Value is a complex concept that can be interpreted differently by users due to different times, places, and usage patterns; it has different meanings to consumers and even marketers. It has therefore been described as an abstract concept [ 33 ]. This concept has been applied in a wide range of fields, such as economics, social sciences, accounting, finance, strategy, product management, information systems, marketing, and tourism studies [ 34 ]. Gallarza and Saura [ 35 ] stated that value is the key to gaining competitive advantage and that the main purpose of marketing is to emphasize the importance of value. Lin et al. [ 2 ] stated that value is the criterion that guides individuals’ daily activities, directly influencing their measurement and evaluation of people, events, and objects, and that value is a fundamental determinant of consumer attitudes and behaviors. However, as each person has different innate and acquired conditions and life experiences, the formation of values will be affected differently. Therefore, individuals each have their own values and value systems. Under the same objective conditions, people with different values and value systems have different motivational patterns and produce different behaviors, which makes value an important predictor of behavior. Gutman [ 36 ] argued that interviews can be used to explore the deepest values and needs of consumers; higher and deeper terminal values can be obtained through a painstaking, step-by-step process from the explicit to the abstract and from the lowest external level to the highest internal level. Jeng et al. [ 6 ] argued that value is the process of achieving the goals and objectives desired by customers through the consumption process, as well as the assessments and cognitive preferences for product attributes and the performance and consequences of attributes. When exploring the decision-making process of older adults participating in virtual reality recreation activities, researchers found, through in-depth interviews, that the terminal values of older adults for participation in virtual leisure activities were good memories, a sense of social belonging, and improved quality of life.

A mobile health device (mHealth) is a small communication device that works with a smartphone or a tablet computer to help people manage their health at any time, reducing the use of medical resources and improving quality of life. Medical smart wearable devices have emerged as products with commercial potential in recent years due to the increased demand for chronic disease monitoring, long-term care, and self-directed health management [ 15 , 22 ]. Wang et al. [ 14 ] pointed out that smart wearable devices have the function of sensor connectivity, with the capability to sense, collect, display, or transmit information over time, and the ability to transmit data over the Internet and can be used for long periods of time without interfering with daily routines. The potential for the development of new services based on such technology is tremendous. In 2014, over 75% of people aged 65 or older in the United States had a mobile phone, and over 50% used smartphones or tablets [ 23 ], while in the United Kingdom in 2012, roughly 50% used the Internet, which is projected to rise to 90% by 2020 [ 24 ]. The number of people worldwide owning a smartphone reached 2.1 billion in 2016, and the numbers are expected to rise to 2.5 billion by 2020 [ 25 ]. The number of downloads of health and fitness apps reached 165 million in 2015 and is increasing rapidly [ 26 ], demonstrating the feasibility of mobile health devices as personal health monitors and encouraging self-health management behaviors.

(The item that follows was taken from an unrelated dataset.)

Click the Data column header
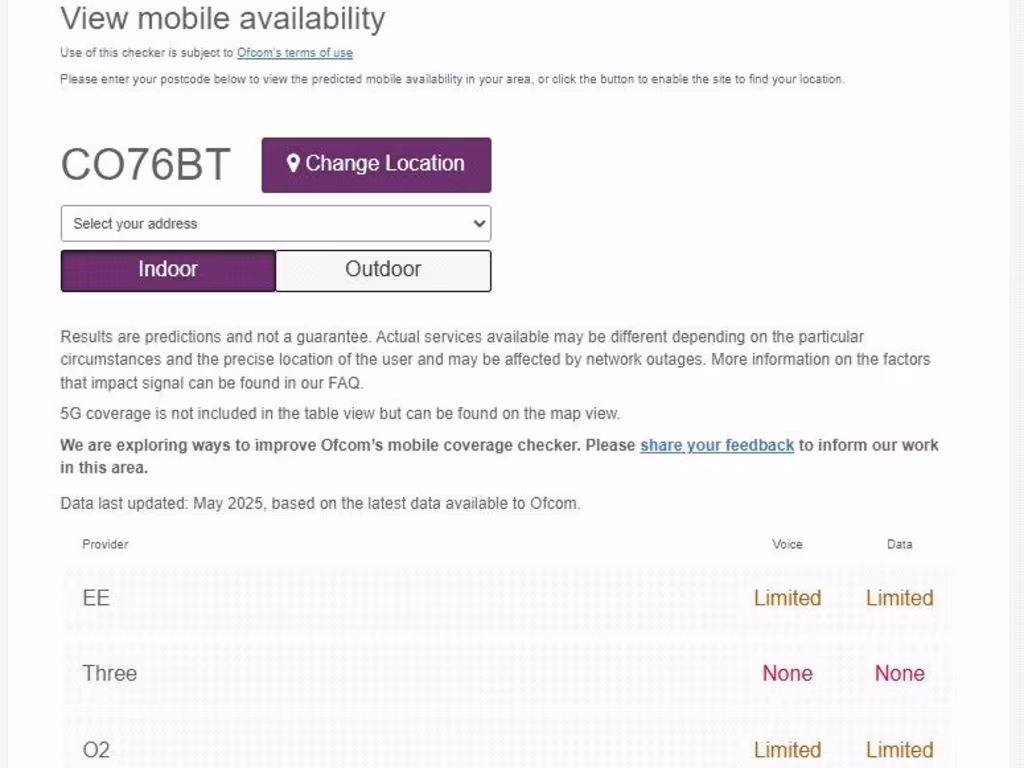This screenshot has width=1024, height=768. click(x=899, y=544)
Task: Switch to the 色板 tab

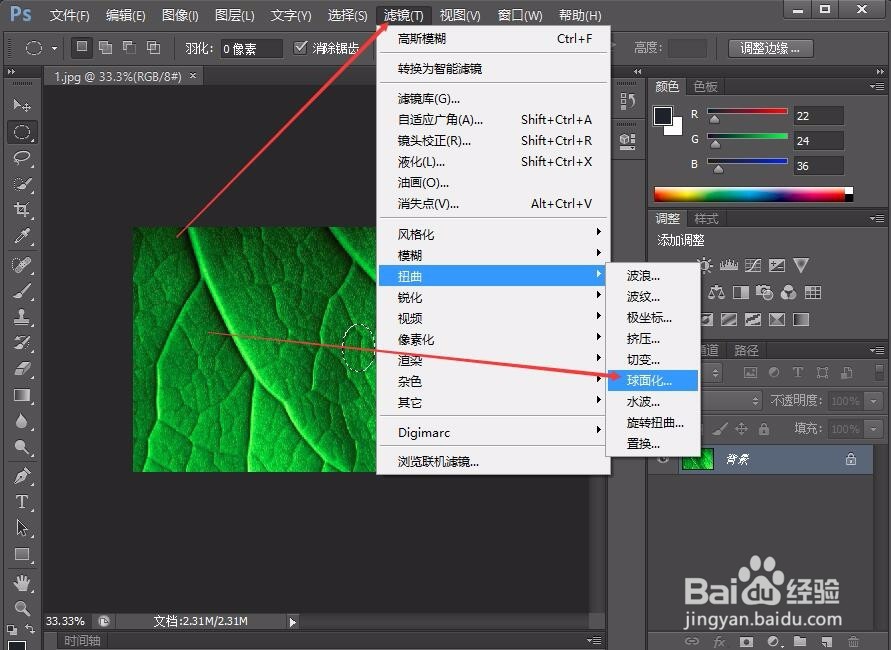Action: pos(704,85)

The wearable mobile health devices that are generally familiar to older adults are simple and inexpensive smart bracelets. Wearing these devices, older adults can monitor their physiological status during activity, enabling them to maintain a healthy routine. These devices also feature heart rate sensors and positioning systems and provide communication by wired or wireless transmission, providing a convenient channel for two-way interaction with health care personnel. This increases the freedom of care recipients in their activities and self-management of diseases, greatly benefiting their health [ 15 ]. For older adults, the pedometer and sleep monitoring functions are the main physiological functions of their smart bracelets. In terms of mental state and quality of life, maintaining a happy mood and recording everyday life occurrences are also the functions of mobile health devices frequently used by older adults [ 7 ].

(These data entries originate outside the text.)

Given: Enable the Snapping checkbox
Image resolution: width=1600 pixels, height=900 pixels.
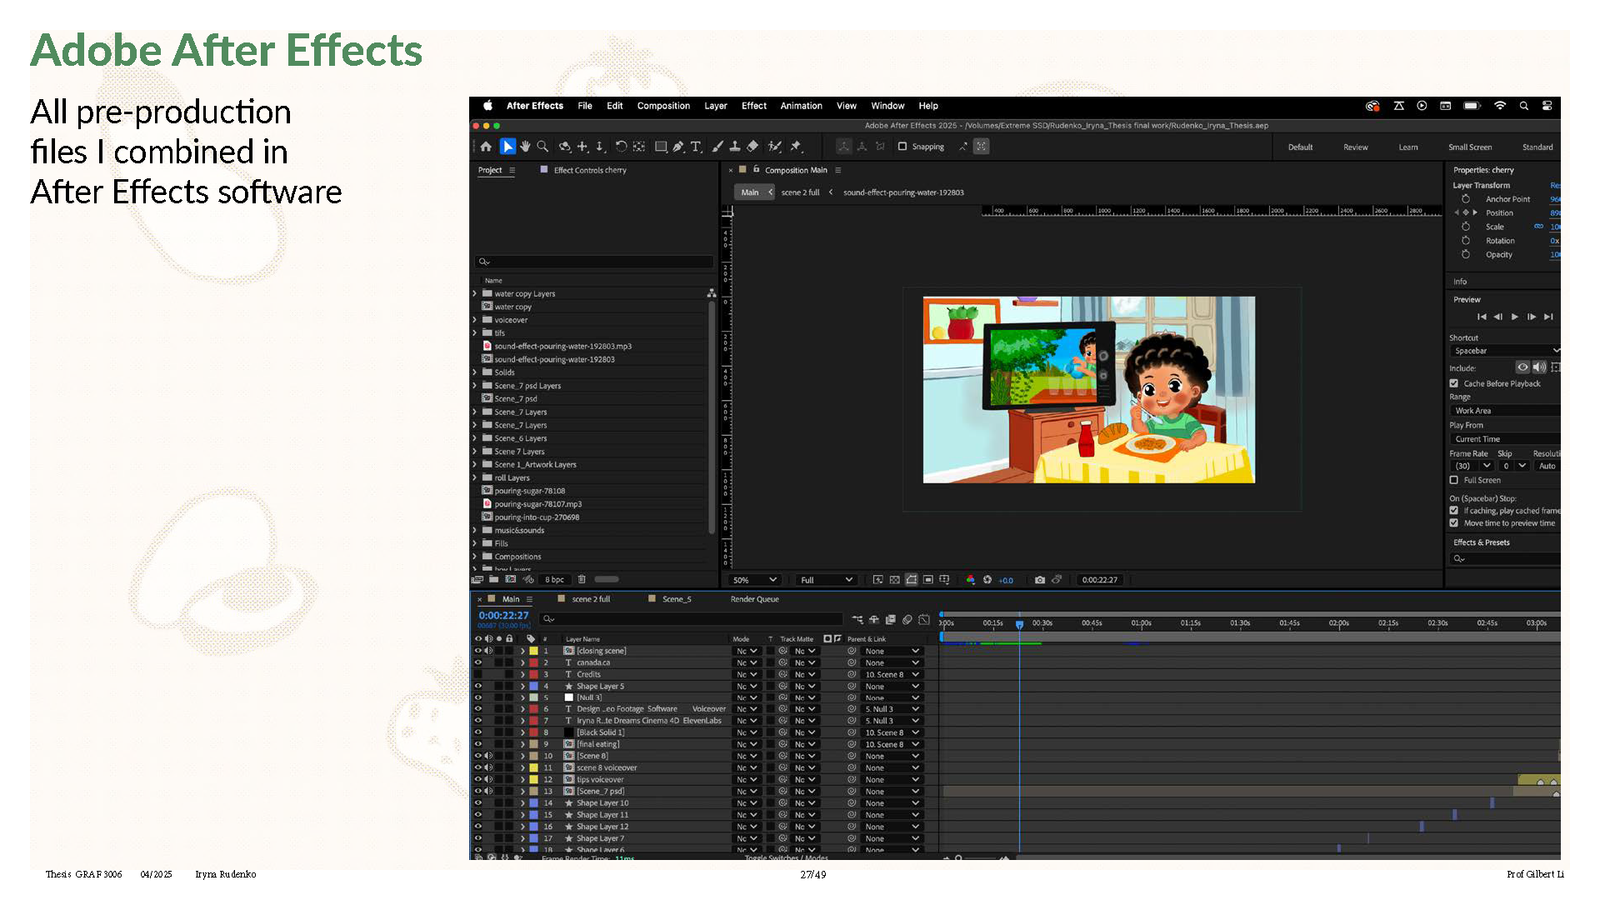Looking at the screenshot, I should point(902,147).
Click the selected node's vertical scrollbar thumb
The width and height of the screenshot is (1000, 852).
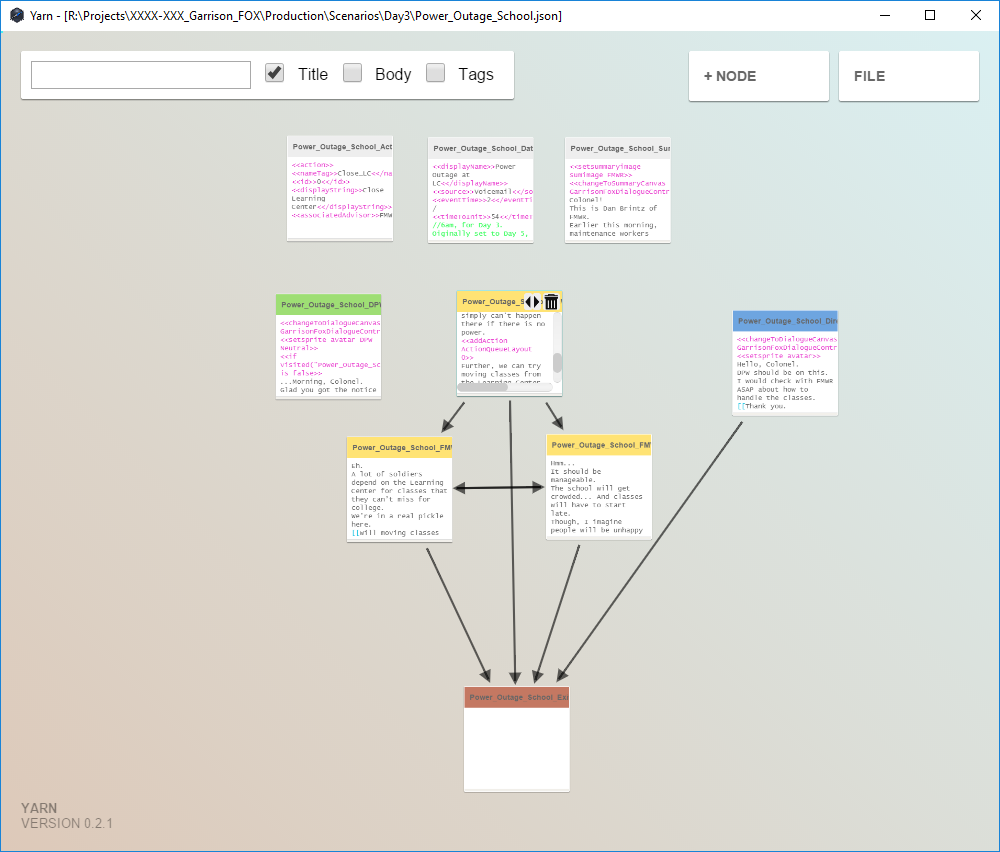(x=557, y=362)
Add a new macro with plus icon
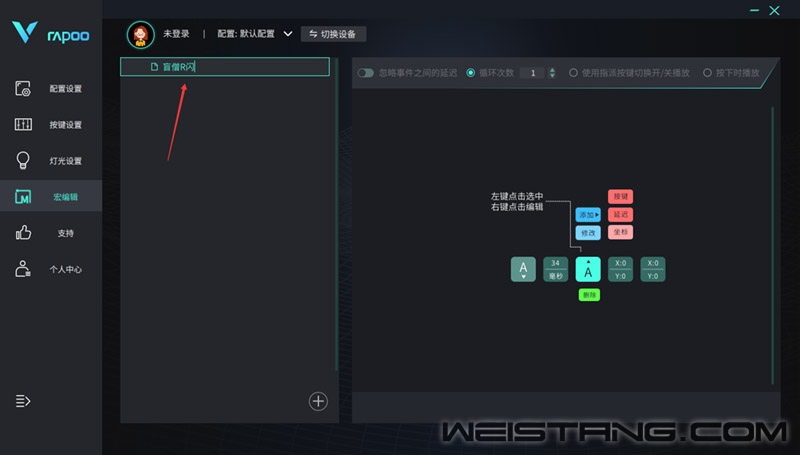800x455 pixels. tap(318, 401)
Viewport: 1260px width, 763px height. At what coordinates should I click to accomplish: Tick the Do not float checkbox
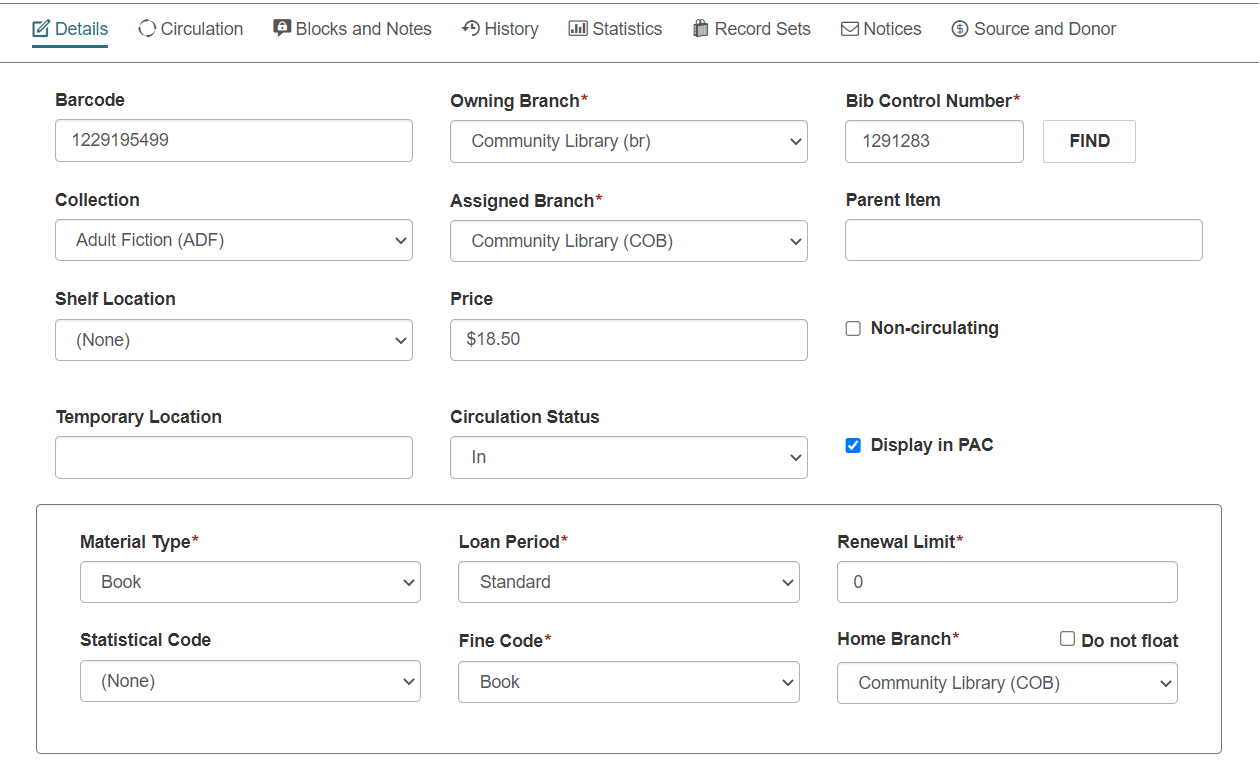tap(1067, 639)
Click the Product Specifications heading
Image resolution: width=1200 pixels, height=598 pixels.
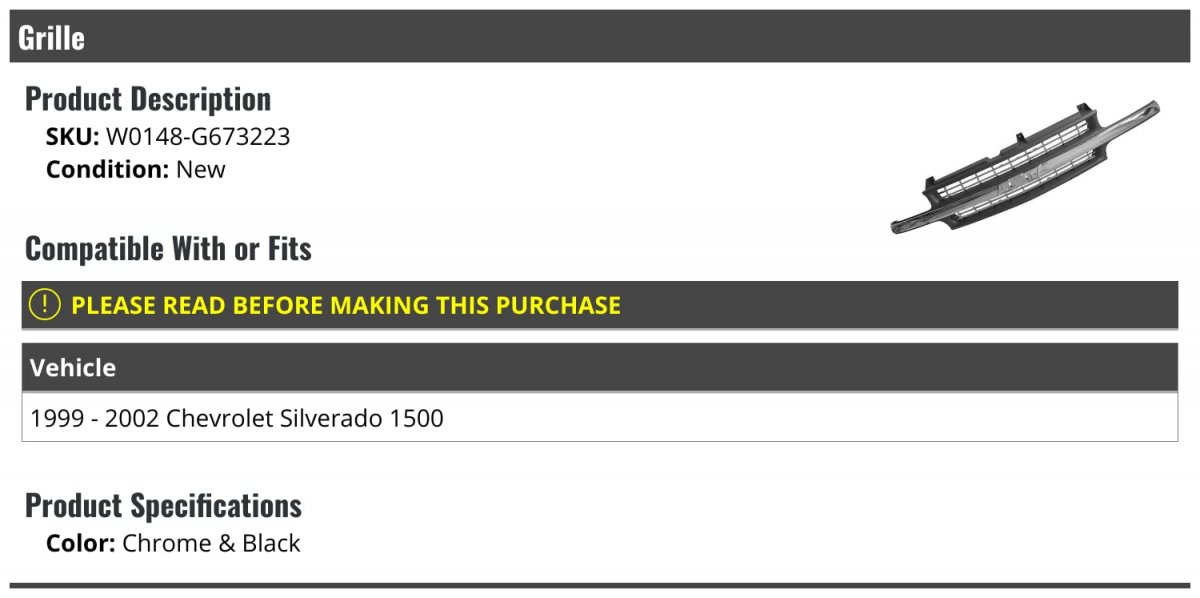(163, 505)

The impact of aging on society is visible not only in a decline in the overall productive workforce, but also in the serious effects of illnesses in older adults on the finances and lives of family members [ 6 ]. The past model of old-age care that relied on family members or caregivers to detect symptoms passively could be replaced with wearable mobile health devices for the daily health monitoring in older adults. This combination of mobile technology communication with data uploading, using the huge amount of data generated by continuous monitoring, could significantly improve the health of older adults and would be the key to geriatric preventive medicine [ 7 ]. In the past ten years, older adults have become the fastest-growing group of people using information technology products [ 18 ]. A nationwide survey in the United States showed that the rate of use of digital health technology by older adults over 65 years of age increased from 21% in 2011 to 25% in 2014 [ 19 ]. Sixty-two percent of chronic patients use the monitoring provided by health electronic technology to track their health status. Although some scholars have argued that the use of information technology will weaken the face-to-face social interaction between older adults [ 20 ], other scholars have argued that information technology can promote social participation and that social participation is an important factor affecting the health of elderly people [ 21 ].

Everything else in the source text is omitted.